Reproduce everything from the line containing "You are a computer-use agent." down to the end of the rows. Leave the pictures out of your answer.

Rows from a pointing dataset
**********

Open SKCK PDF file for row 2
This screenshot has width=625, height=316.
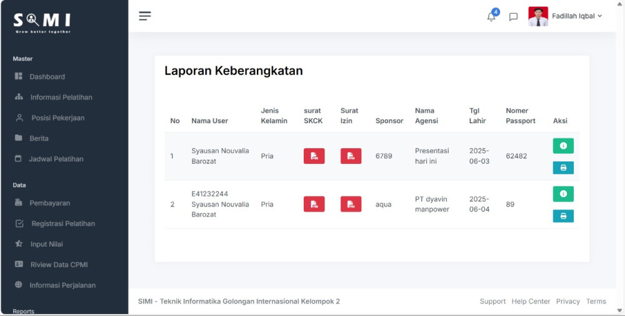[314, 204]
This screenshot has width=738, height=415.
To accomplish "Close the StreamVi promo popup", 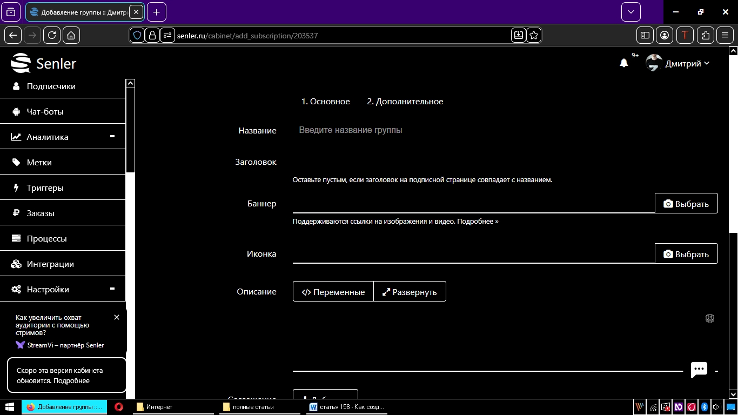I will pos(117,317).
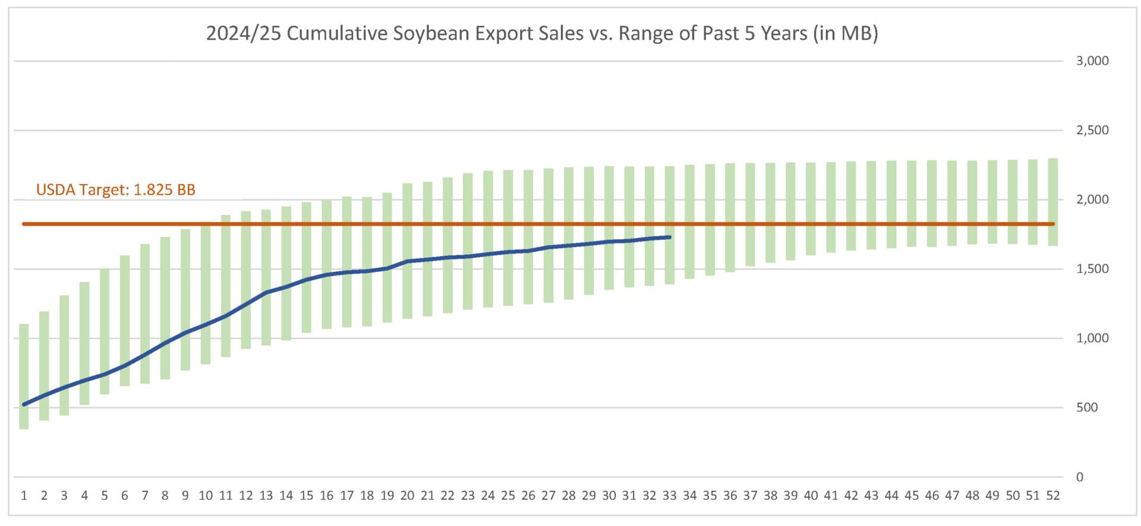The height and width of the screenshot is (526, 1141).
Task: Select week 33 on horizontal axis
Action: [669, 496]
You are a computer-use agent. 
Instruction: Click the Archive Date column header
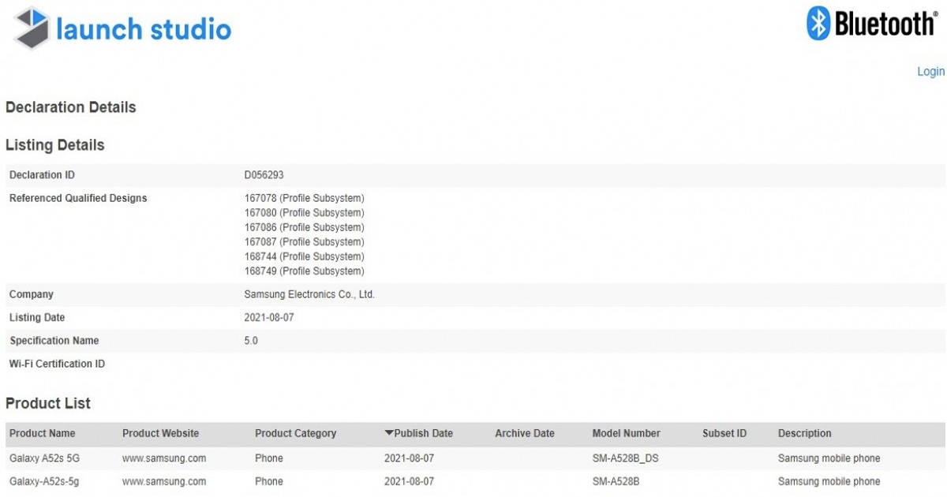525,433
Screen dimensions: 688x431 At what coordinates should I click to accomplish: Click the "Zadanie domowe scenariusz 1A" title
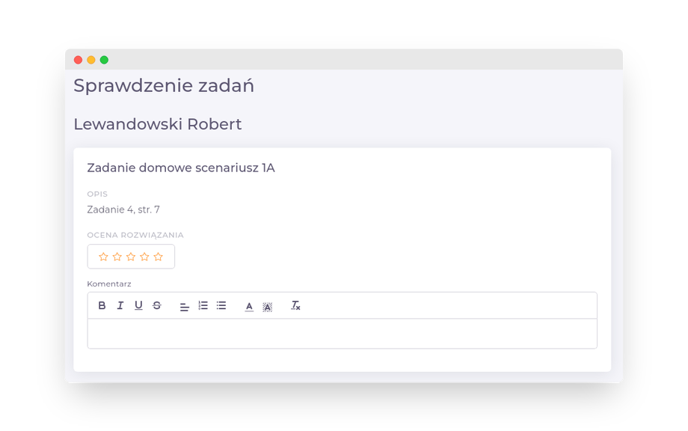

**********

◆ WRITTEN SOLUTION ◆
You are a computer-use agent. 
Instruction: Click the Archive Date column header
525,433
Screen dimensions: 688x431 At what coordinates should I click to accomplish: Click the "Zadanie domowe scenariusz 1A" title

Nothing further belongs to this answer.